Incinerated (or raw) meat, lighter fluid-spiked food, and falling-apart fish can really put a damper on a summer barbecue. Our tips will help get things in order.
You don't soak wood chips
THE RESULT: Smoked meats that aren’t that smoky.
THE FIX: Smoking meat requires cooking over a lower temperature (200° to 225°) for a longer period of time, giving the food time to absorb all those delicious, smoky flavors. On a gas grill, it can be impossible to get the heat down to the ideal smoking temperature range. In that case, smoke on the lowest heat level the grill can maintain, and reduce the cooking time. To get the most smoke, soak wood chips in water for 30 minutes, and then place the drained chips on the hot coals. Heat the wood chips for 10 minutes or until they start letting off smoke before putting food on the grill. On a gas grill, place the soaked chips in a smoker box or on a piece of heavy-duty foil, loosely fold it up, and then poke about six holes in the top to allow smoke to escape. Turn on the burner at one end of the grill, and arrange the pouch close to that burner.

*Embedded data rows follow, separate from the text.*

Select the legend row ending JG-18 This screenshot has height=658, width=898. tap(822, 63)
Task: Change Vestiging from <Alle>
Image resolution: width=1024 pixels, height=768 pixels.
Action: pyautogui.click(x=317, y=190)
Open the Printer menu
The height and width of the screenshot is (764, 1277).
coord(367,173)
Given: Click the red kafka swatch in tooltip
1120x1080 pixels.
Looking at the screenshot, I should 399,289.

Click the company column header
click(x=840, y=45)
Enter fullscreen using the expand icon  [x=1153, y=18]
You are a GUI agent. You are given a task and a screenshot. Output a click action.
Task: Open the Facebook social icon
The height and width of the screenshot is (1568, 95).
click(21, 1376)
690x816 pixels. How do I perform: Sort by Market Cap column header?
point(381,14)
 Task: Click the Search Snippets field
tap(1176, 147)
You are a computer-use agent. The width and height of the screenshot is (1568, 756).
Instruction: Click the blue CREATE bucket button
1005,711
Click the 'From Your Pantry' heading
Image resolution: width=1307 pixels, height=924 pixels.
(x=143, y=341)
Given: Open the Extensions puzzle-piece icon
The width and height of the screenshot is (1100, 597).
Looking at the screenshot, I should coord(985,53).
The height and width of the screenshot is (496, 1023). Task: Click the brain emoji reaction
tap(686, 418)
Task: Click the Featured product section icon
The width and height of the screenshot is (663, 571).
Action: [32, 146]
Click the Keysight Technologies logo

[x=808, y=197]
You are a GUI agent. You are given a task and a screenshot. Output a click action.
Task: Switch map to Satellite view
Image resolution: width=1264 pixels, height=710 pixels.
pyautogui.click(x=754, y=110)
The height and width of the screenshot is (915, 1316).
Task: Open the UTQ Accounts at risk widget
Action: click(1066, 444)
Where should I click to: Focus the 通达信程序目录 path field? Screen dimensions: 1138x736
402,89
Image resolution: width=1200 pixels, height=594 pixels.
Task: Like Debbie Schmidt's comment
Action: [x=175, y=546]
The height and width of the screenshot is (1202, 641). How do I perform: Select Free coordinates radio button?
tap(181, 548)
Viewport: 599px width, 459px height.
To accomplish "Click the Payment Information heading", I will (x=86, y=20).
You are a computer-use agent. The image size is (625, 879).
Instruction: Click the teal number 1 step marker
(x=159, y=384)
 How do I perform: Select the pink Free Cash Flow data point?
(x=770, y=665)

Place an aluminum foil pan filled with water on the unheated side of the grill, replace the grill racks and arrange the food on the rack directly above the aluminum foil pan. Still not smoky enough? Try experimenting with stronger-flavored woods such as oak or mesquite. Avoid soft woods like pine, spruce, or other evergreens, which will produce a sooty, unpleasant smoke.